Pretende ainda ser completo, ou tão completo quanto possível. A minha intenção é que não tenha ficado nada de fora no que diz respeito à Distribuição. Embora nem tudo possa ter o mesmo grau de profundidade.

H: Quem é o público-alvo?
J.A.R.:
O leitor que já desenvolve actividade profissional na Distribuição, ou presta serviços para o sector. Um profissional de uma empresa industrial com relações comerciais com a Distribuição tem interesse para conhecer o sector onde os seus clientes se movimentam. Uma das regras básicas do marketing é conhecer os clientes tão bem quanto a nós próprios.

Por outro lado, os próprios profissionais da Distribuição que devem conhecer o sector de actividade a que pertencem. O livro pode ser essencial às acções de formação dadas pelas empresas de Distribuição. E ainda o público académico. Nestes dez anos não surgiu mais nenhum livro dedicado à Distribuição.

H: Entre as novidades desta edição, destaca-se a inserção de notícias e reportagens e um CD com estudos dos seus alunos.
J.A.R.:
Optei por inserir 150 artigos e reportagens publicadas em diferentes meios de informação porque a imprensa oferece ao leitor um contacto directo com a realidade. Como o livro é conceptual, esta componente prática, não escrita pelo autor, serve de complemento à parte teórica.

Quanto ao CD, a escolha está relacionada com a utilização das novas tecnologias e é um meio mais barato. O objectivo dos casos de estudo é fazer uma radiografia de uma empresa ou de uma variável em particular. É uma homenagem aos meus alunos.

Há ainda outra novidade.

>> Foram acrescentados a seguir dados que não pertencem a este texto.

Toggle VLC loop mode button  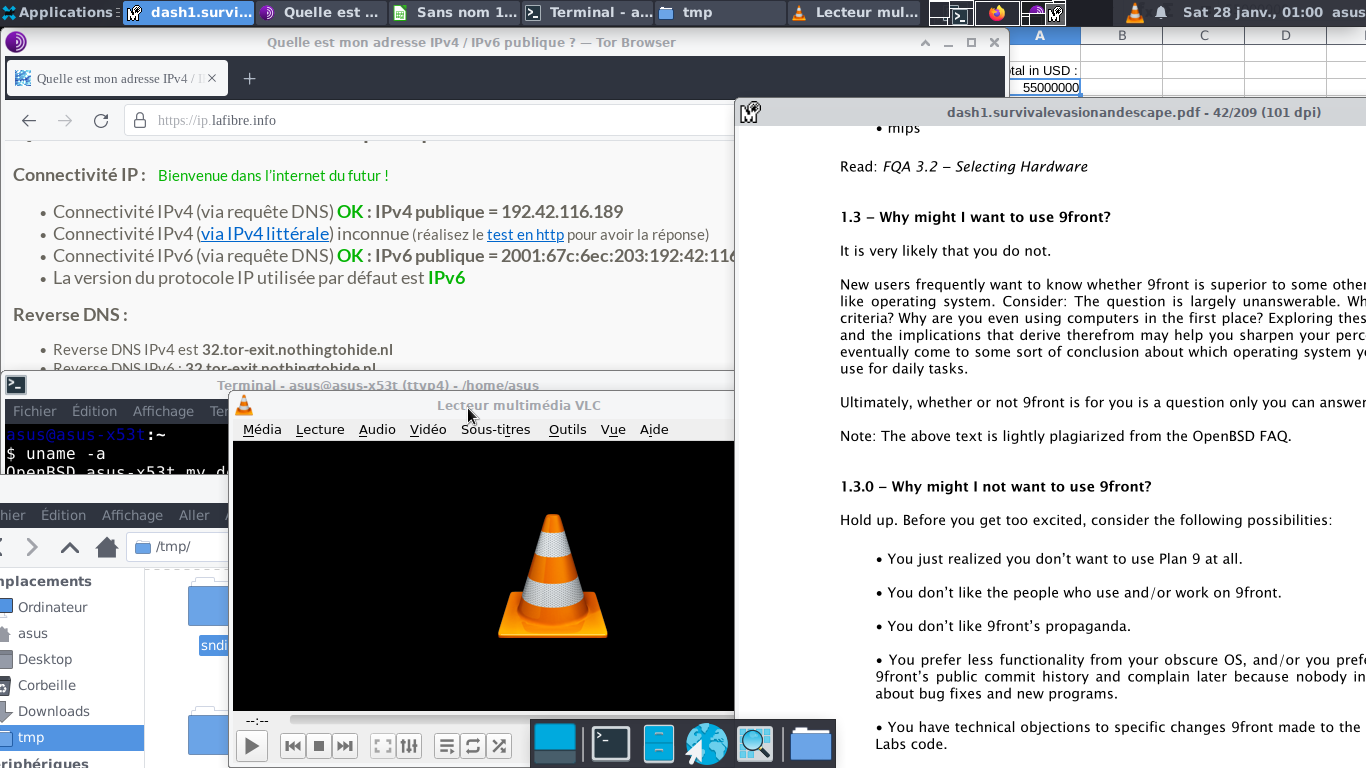(x=473, y=746)
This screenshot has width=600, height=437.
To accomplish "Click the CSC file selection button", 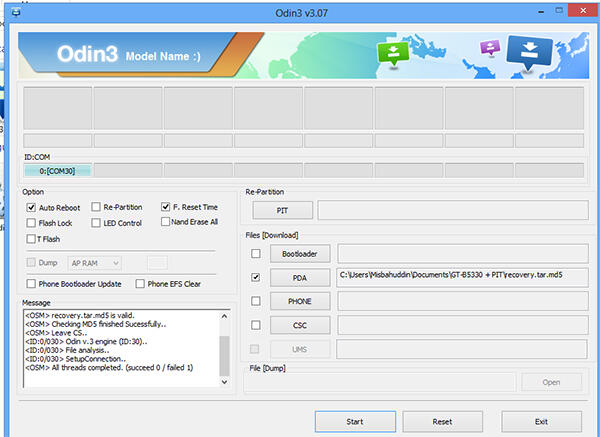I will tap(300, 325).
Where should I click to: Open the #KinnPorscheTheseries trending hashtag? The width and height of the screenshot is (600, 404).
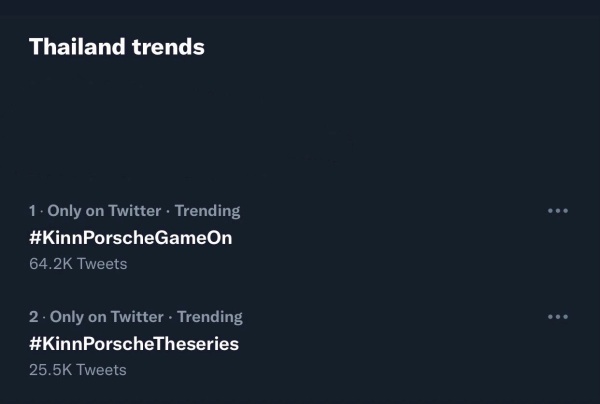tap(133, 344)
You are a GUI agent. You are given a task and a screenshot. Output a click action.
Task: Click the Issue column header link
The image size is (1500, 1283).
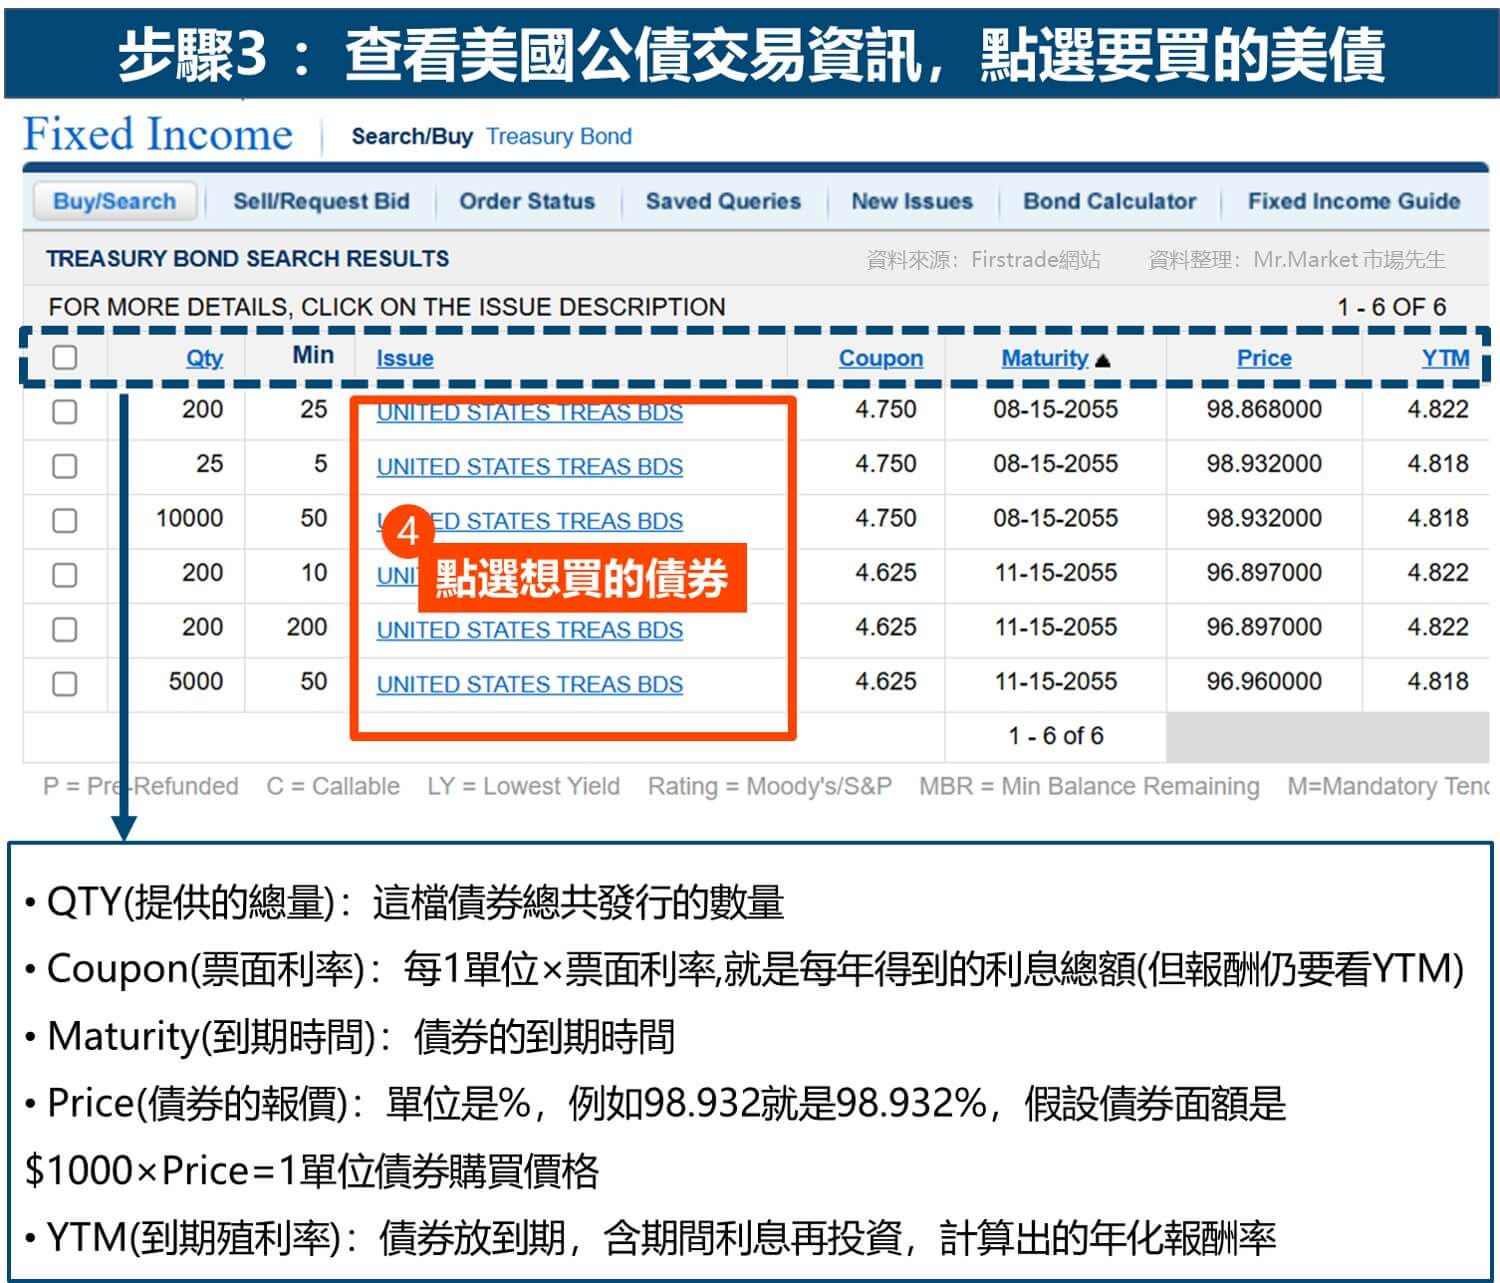click(x=404, y=358)
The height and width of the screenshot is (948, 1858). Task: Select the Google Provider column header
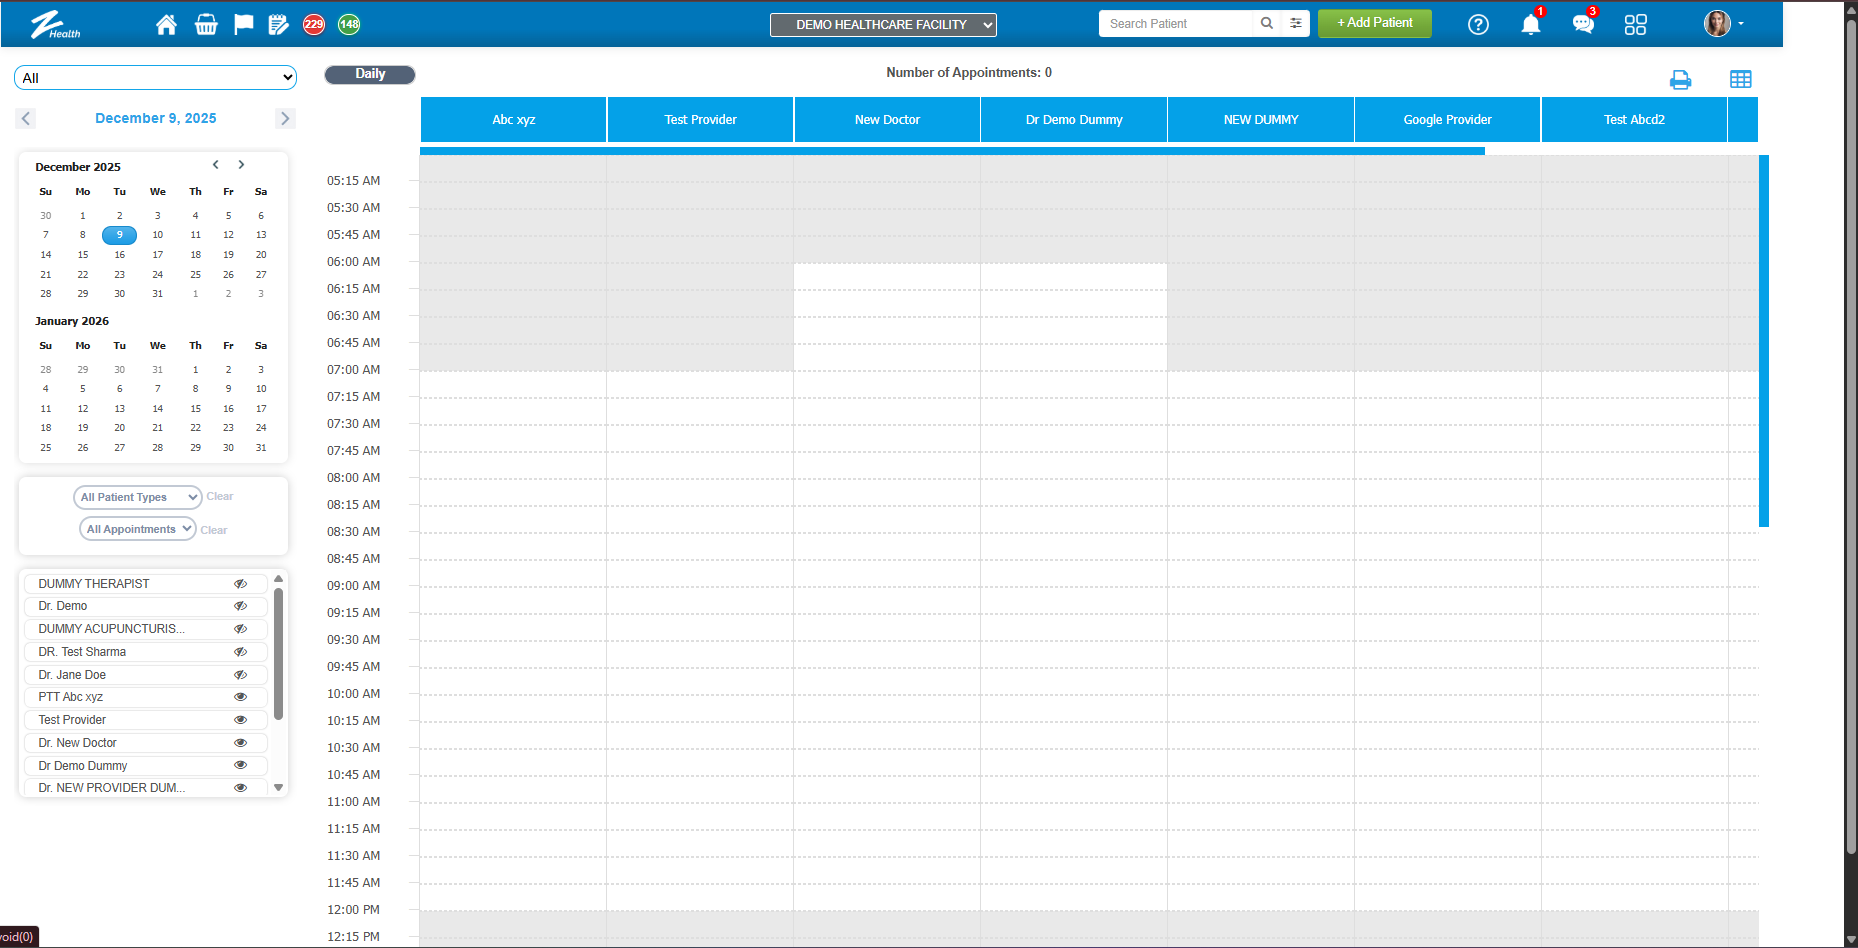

A introdução de um sumário e objectivos a atingir com a leitura, para facilitar o trabalho aos professores que utilizem o livro no ensino.

H: A primeira edição foi dedicada a Figueiredo Vasco, primeiro presidente da ANS. A segunda aos seus alunos, porque já “aprendeu muito com eles”. Pode apontar exemplos?
J.A.R.:
Um professor aprende sempre duas vezes, quando tem de se preparar para dar as aulas e depois no contacto com os alunos, e muito deles são profissionais de diferentes actividades. Os próprios trabalhos que requerem investigação também trazem elementos novos ao professor.

H: Estruturou o livro em cinco partes. Quais?
J.A.R.:
A primeira parte introduz os principais aspectos da Distribuição (análise dos sectores grossista e retalhista e os conceitos comerciais inerentes a cada um). A segunda parte dedica-se ao ponto de venda. Onde tudo acontece e se transforma. A evolução da Distribuição faz-se a partir do ponto de venda (análise estática e dinâmica). A terceira diz respeito às relações produtor/distribuidor. Na penúltima parte, focalizo-me na definição de uma empresa de Distribuição. Por último, analiso o comércio na União Europeia.

H: Qual vai ser a tiragem?
J.A.R.:
São três mil exemplares.

H: E preço de capa? Onde vai estar à venda?
J.A.R.:
São 25 euros e está à venda em todas as livrarias a partir de 1 de Abril. O lançamento terá lugar neste dia, na Fnac do Colombo, às 19 horas.

H: Tem outros projectos no prelo?
J.A.R:
Sim. Estou a trabalhar na história da Distribuição, analisar a evolução do sector numa perspectiva histórica.

H: Que desafios enfrenta o sector da Moderna Distribuição?
J.A.R.:
Ter a capacidade de mudar. Por maior que seja o sucesso, o volume de vendas, a adesão dos consumidores, nunca estar satisfeito. Só essa capacidade permite a qualquer empresa estar à frente das outras. Hoje, a empresa x pode ter os maiores indicadores de rentabilidade mas amanhã já não ser assim se ficar parado no tempo. A metáfora do tapete rolante aplica-se bem à Distribuição.

Se nos colocarmos parados no sentido contrário à orientação de um tapete rolante, caminhamos para trás. Se caminharmos não passamos do mesmo sitio. Se corremos, então avançamos alguma coisa. O correr na Distribuição é a capacidade de mudar e ir à frente dos concorrentes e tanto quanto possível à frente dos acontecimentos, com base nos sinais do mercado, nos comportamentos dos consumidores e nos exemplos dos mercados mais avançados. Associado a este desafio estão todos os outros: globalização, novas tecnologias, entre outros.